Spheno-orbital meningiomas: predictors of recurrence and novel strategies for surgical management

医学 放射性武器 放射外科 回顾性队列研究 脑膜瘤 队列 外科 放射科 放射治疗 内科学
作者
Edoardo Porto,Giovanni Carone,Giorgio Fiore,Massimiliano Del Bene,Tommaso Francesco Galbiati,Arianna Barbotti,Ignazio G. Vetrano,Luca Mattei,Alessandro Perin,Francesco Prada,Federico Legnani,Cecilia Casali,Andrea Saladino,Francesco DiMeco
出处
期刊:Journal of Neurosurgery [American Association of Neurological Surgeons]
卷期号:143 (2): 1-10
标识
DOI:10.3171/2025.1.jns241846
摘要

OBJECTIVE Spheno-orbital meningiomas (SOMs) represent approximately 2%–9% of tumors affecting the sphenoid wings. The main challenge in treating these meningiomas is achieving gross-total resection (GTR) due to the hyperostosis, which is pathognomonic. This study explored potential correlations between the recurrence rate of SOM and the extent of resection (EOR) of both the bony tumor portion (BTP) and soft tumor portion (STP). Additionally, it analyzed the progression-free survival (PFS) of SOM patients in relation to the EOR, adjuvant treatments, and other recognized risk factors, including demographic, clinical, and radiological characteristics. METHODS This retrospective study included a consecutive series of patients surgically treated for SOM at a single institution between 2011 and 2021. Demographic and clinical data were gathered from institutional medical records. Preoperative and postoperative brain CT and MRI scans were analyzed, with the STP and BTP identified and segmented based on their radiological characteristics.

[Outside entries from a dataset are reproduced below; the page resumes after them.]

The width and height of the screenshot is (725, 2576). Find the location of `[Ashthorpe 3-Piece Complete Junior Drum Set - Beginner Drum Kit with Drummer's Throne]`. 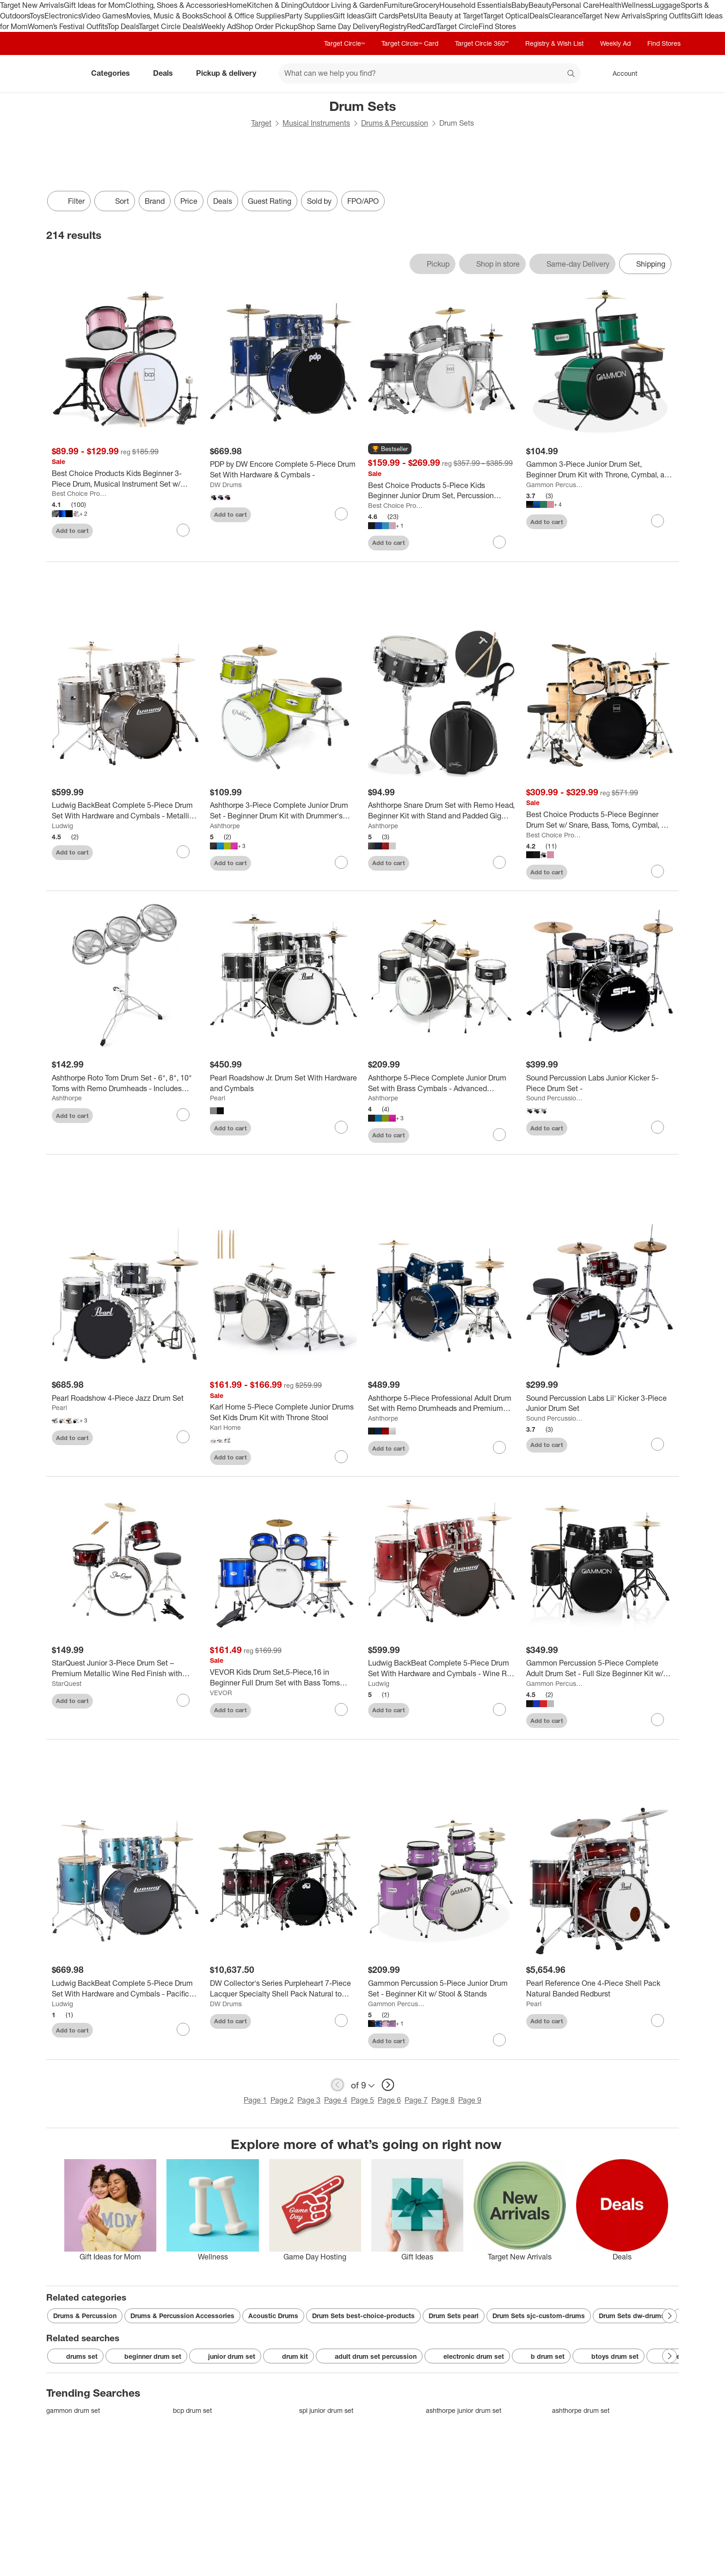

[Ashthorpe 3-Piece Complete Junior Drum Set - Beginner Drum Kit with Drummer's Throne] is located at coordinates (283, 810).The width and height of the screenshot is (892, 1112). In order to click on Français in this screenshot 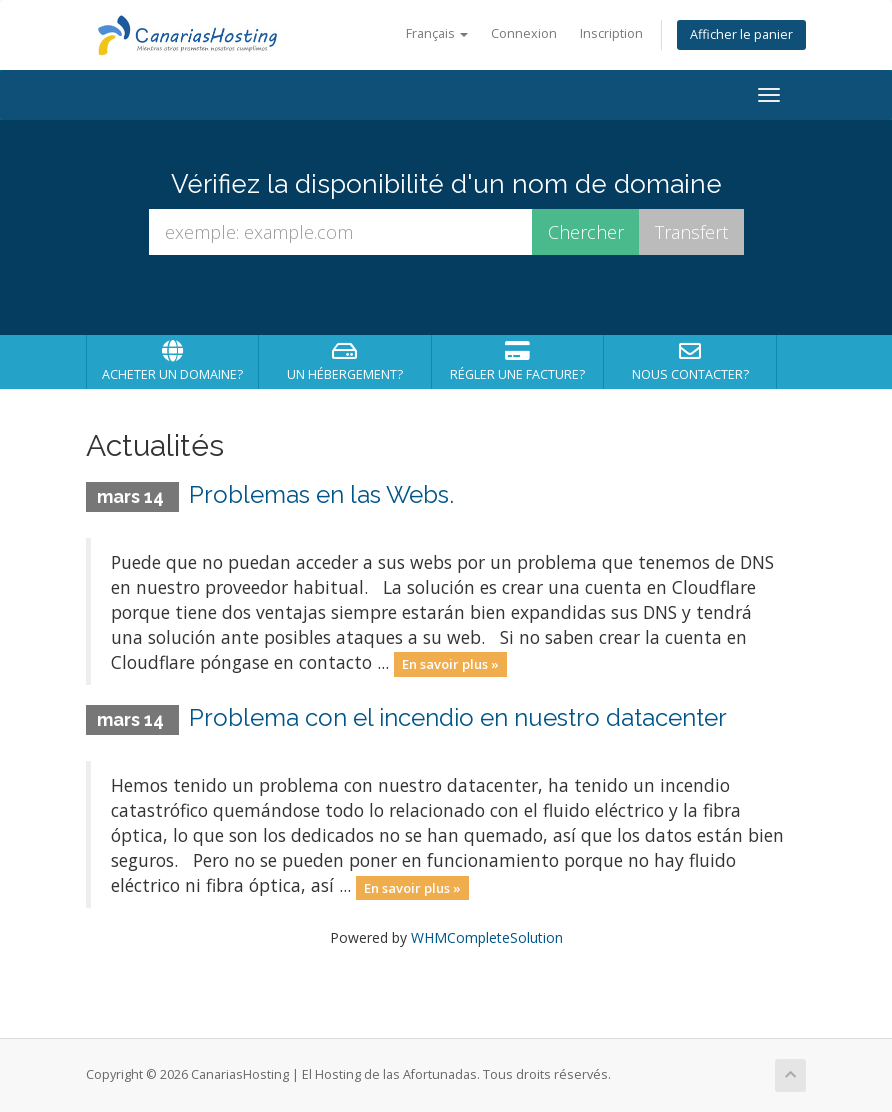, I will do `click(437, 33)`.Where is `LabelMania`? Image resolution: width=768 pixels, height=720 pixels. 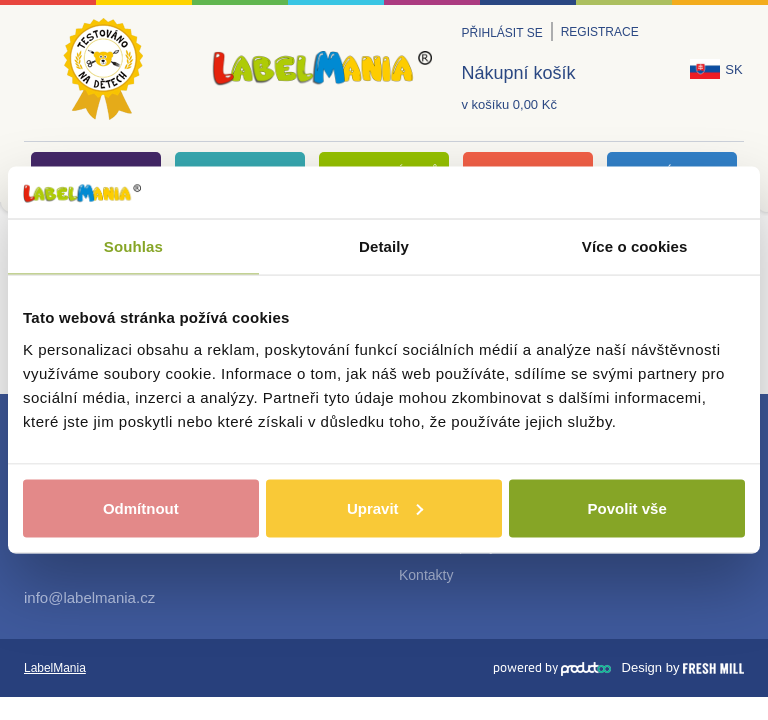 LabelMania is located at coordinates (55, 668).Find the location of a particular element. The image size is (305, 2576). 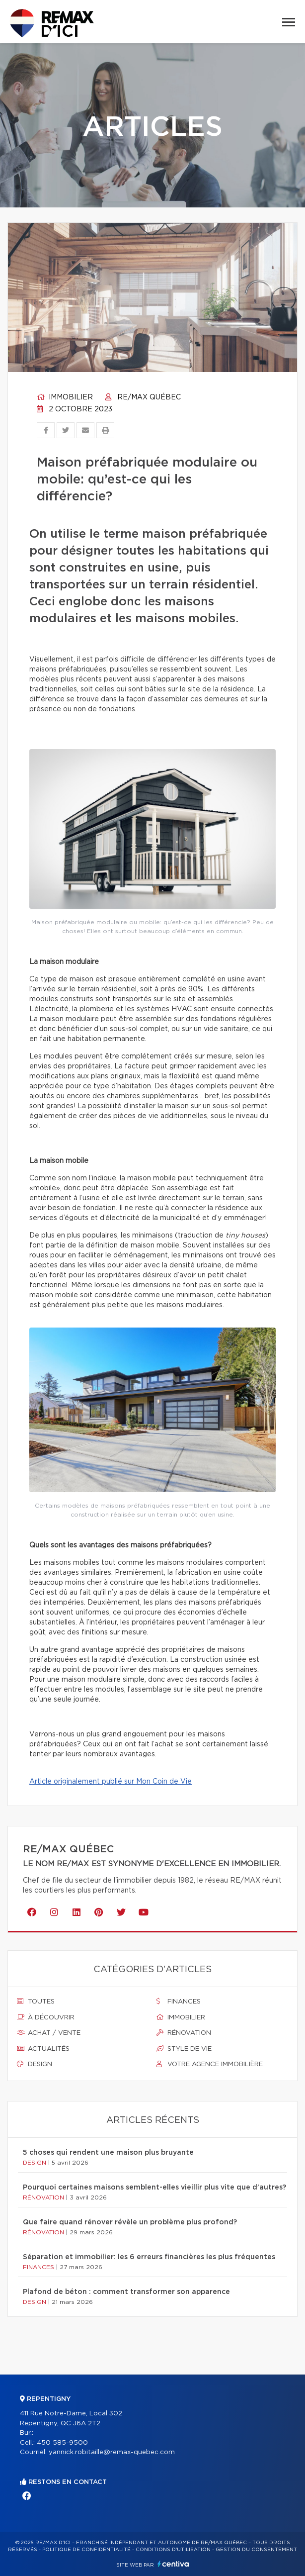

PFS was assessed using the Kaplan-Meier method, considering treatment options at recurrence (stereotactic radiosurgery [SRS] versus surgery) and applying the Youden index to determine the optimal residual STP volume cutoff. RESULTS The study cohort included 89 patients diagnosed with SOM, with a female-to-male ratio of 8.9:1. The average follow-up period was 78 months. Sixty percent of the patients had a history of contraceptive use for more than 10 years. While no significant correlation was found between postoperative BTP volume and recurrence (p > 0.05), a significant correlation was observed for the STP (p < 0.001). The recurrence rate after the initial surgery was 22.5%, with 20% of those patients undergoing a second surgery and 80% treated with SRS. Only 3.4% of patients required three treatments throughout the follow-up. Patients with a postoperative STP volume greater than 3.7 mm 3 had an adjusted OR of 1.342 for recurrence risk (p < 0.001) and shorter progression-free survival (p = 0.049). CONCLUSIONS This study suggests that achieving a safe maximal resection of the STP might help lower the recurrence rate of SOM, whereas this does not appear to apply to the BTP. Overall, the surgical approach for SOM should be tailored to prioritize maximal resection of the STP. Conversely, removal of the BTP should be tailored based on neurological deficits caused by direct compression of the orbit or venous congestion.